At other times, the entertainment is much more straightforward. They talk funny. Or they astonish you by suddenly talking in a full sentence that makes you feel like you are having an out-of-body experience. Or suddenly address their toy elephant by your long-forgotten, ex-boyfriend’s name and there’s no one else in the playground, so you know this is the climax of a haunted-child horror movie. Sometimes, they entertain by telling the truth. Or when they try their hand at lying. They demand you stop singing. Or start humming to themselves while having private thoughts as if they are real people, not the toys you thought they are.
They walk around reminding their grandmother of a dead sibling. Or you of your own younger brother when he was not so sober and used to sit on the wall with a broken skipping rope dangling into the empty plot next door—because he was fishing. A friend assures me that when she was a baby her parents used to frighten her, just for the pleasure of watching her crawl across the room at lightning speed, her round buttocks shaking. I am trying to remember whether they took pictures of her departures.

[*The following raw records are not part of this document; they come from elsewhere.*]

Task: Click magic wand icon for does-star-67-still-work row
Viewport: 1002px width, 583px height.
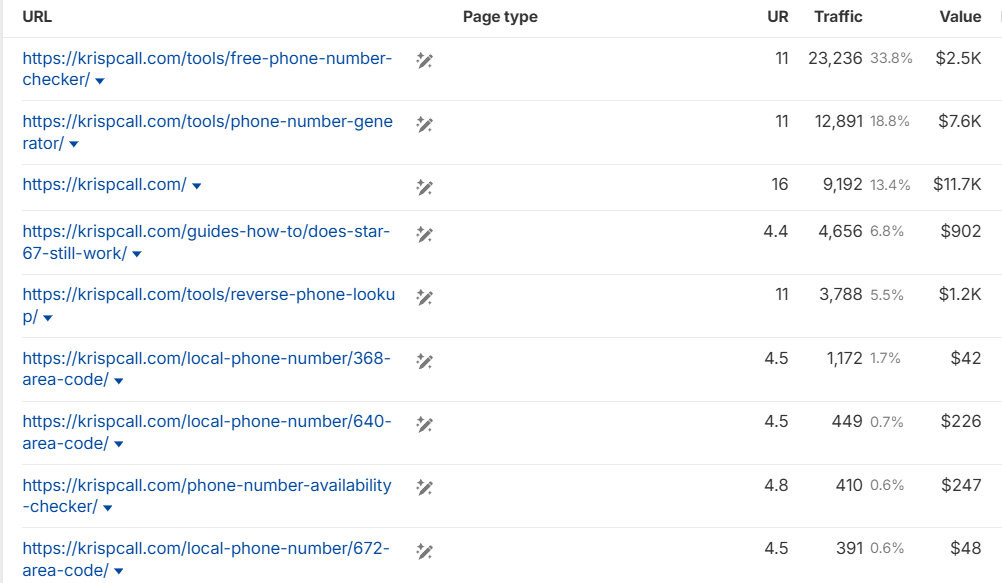Action: point(424,234)
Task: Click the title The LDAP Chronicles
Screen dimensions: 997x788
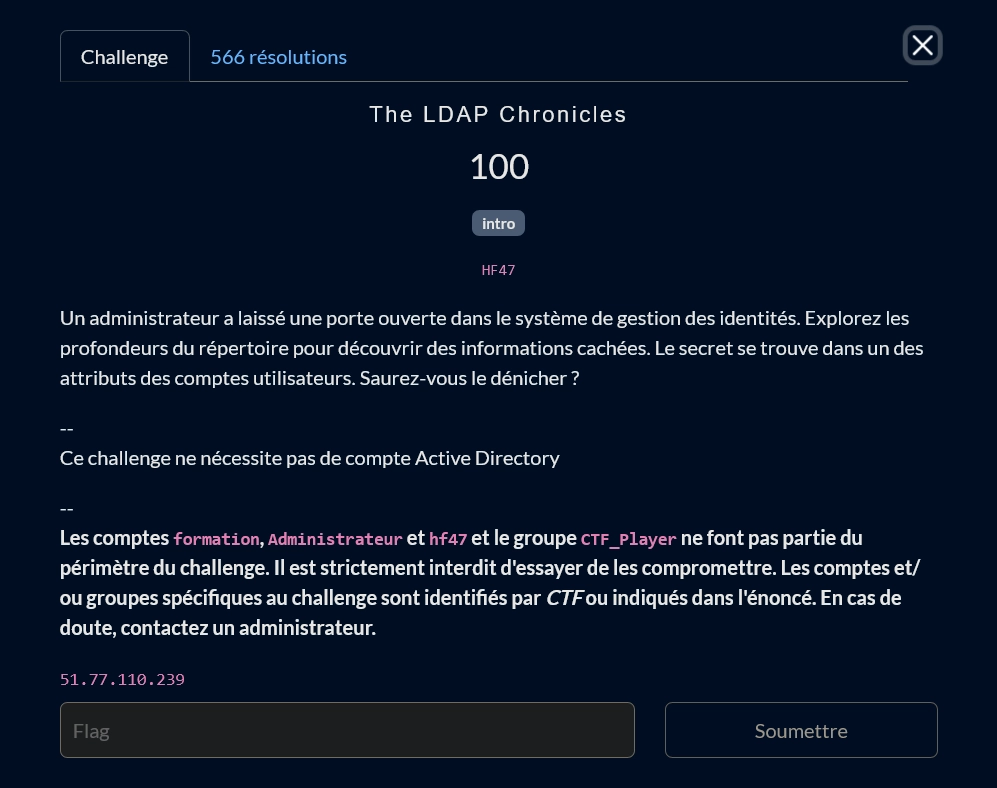Action: (x=498, y=114)
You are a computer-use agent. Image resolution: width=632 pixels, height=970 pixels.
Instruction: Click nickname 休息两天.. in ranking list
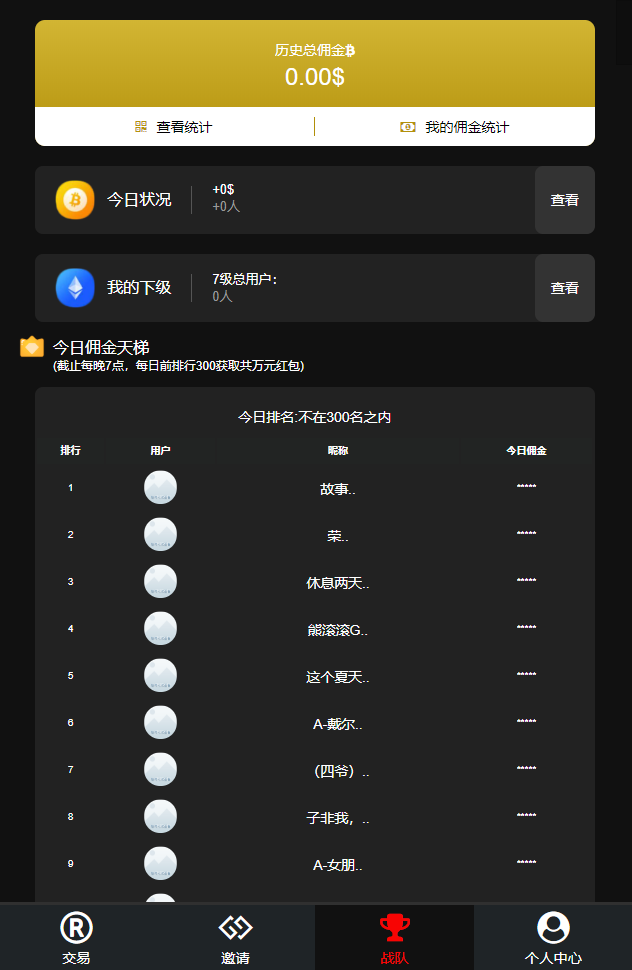coord(338,583)
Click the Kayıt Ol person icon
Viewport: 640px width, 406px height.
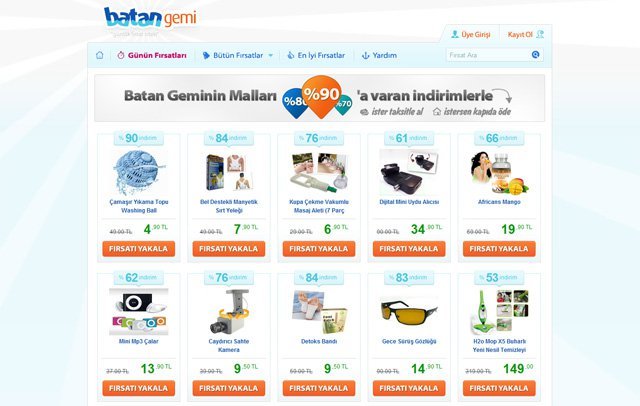point(540,34)
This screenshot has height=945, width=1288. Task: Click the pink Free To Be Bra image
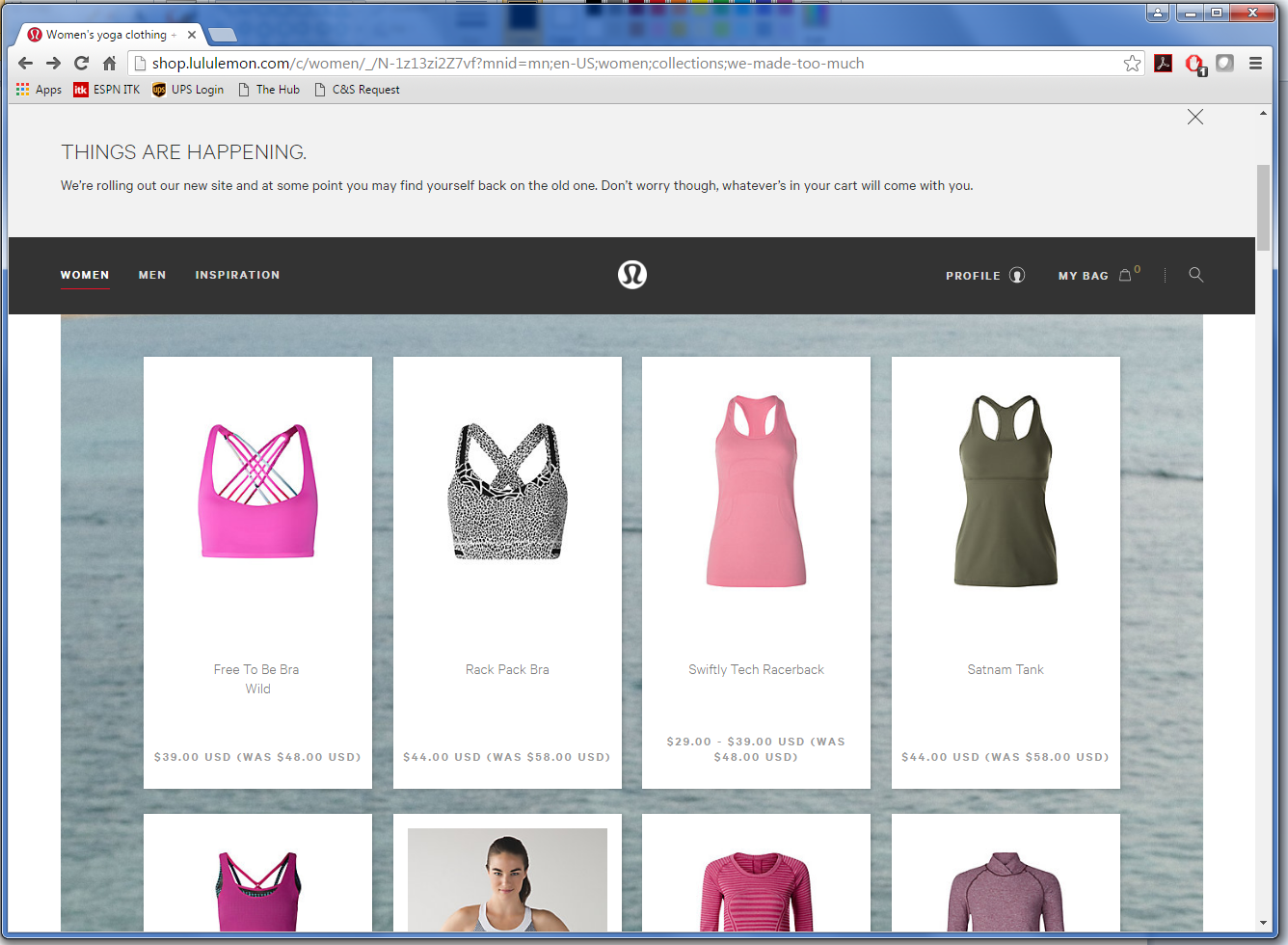(257, 492)
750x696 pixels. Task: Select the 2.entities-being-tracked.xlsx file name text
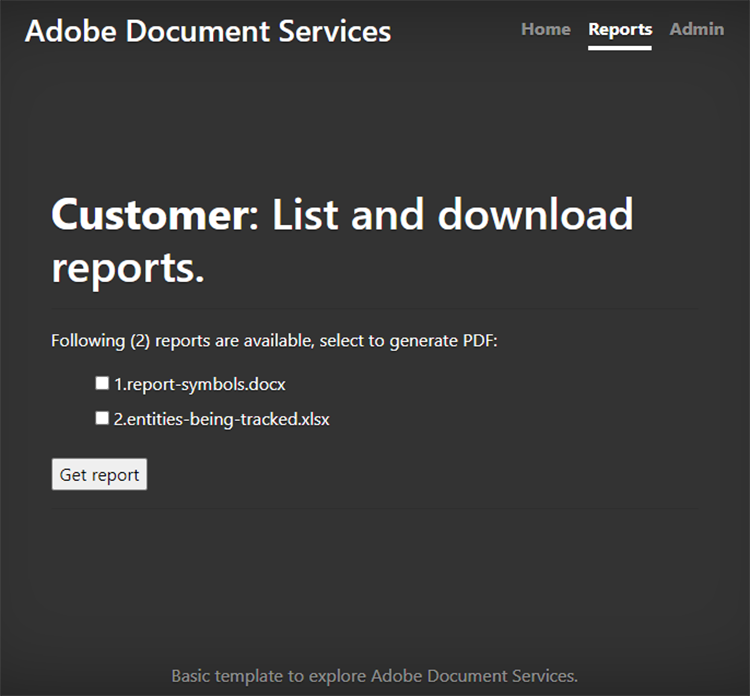pos(221,420)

Probably not.
Unwilling and uncertain as I am about sharing my children’s pictures, I partake of other people’s bounty quite a bit. I followed Serena Williams’ daughter’s Instagram page for the joy of shaking my head. The poise. The style. The balance. The G.O.A.T. has an amazing kid (I will not be apologising). I have an acquaintance whose kindergartener daughter is an equally amazing virtuoso of style and wit. Every photograph of her frocks is a delight, every lisped line a spear. I follow the blog of a woman in small-town America with four boys under 12. A friend sends me voice notes of her son’s 30-second stories, each in a genre of its own. I have never met any of these children and Serena has not met mine.
Like that Netflix show about Japanese toddlers, I feel “old enough”. Old enough to know that I may not love my friends’ children. That people with children are not necessarily my friends (“They are your colleagues,” a thoughtful older woman once told me). But the clucking over the pictures of all our children is a hobby I am old enough for. My college friend recently had a baby. In the last 20 years, we have met a couple times in passing, always fondly, always giggling. But with her pregnancy came the regular WhatsApp updates of her Bond movie marathon and with childbirth came updates of a baby who apparently started grinning widely as soon as he was born. She sends them regularly—with a joy and confidence I envy. I still feel like I am doing something mildly contraband, which, of course, adds to the pleasure. Looking at the latest picture of her wide grin mirrored on her child’s face, I asked on impulse to see pictures of her sisters. She sent me a photograph of herself as a baby with her two older sisters. I know nothing, of course, but to see those confident little girls holding her is to feel that her happiness and huge professional success was inevitable. It was like a stray chapter in an Ann Patchett novel you haven’t read yet—A State of Wonder in Lingarajapuram or The Commonwealth of Cox Town.
This month, as I have wandered in and out of Montessoris, I have seen many tiny children in the blissful state of participants at an Ayahuasca ceremony. They had found their true selves with the wielding of a miniature rolling pin and chapati dough or an equally miniature broom. At 23, I would have felt greater greed and wondered whether I should have become a Montessori teacher to get a hit of this drug every day. But now I am happy for this transient pleasure of children—mine and others. Commonwealth. That is what I am old enough for.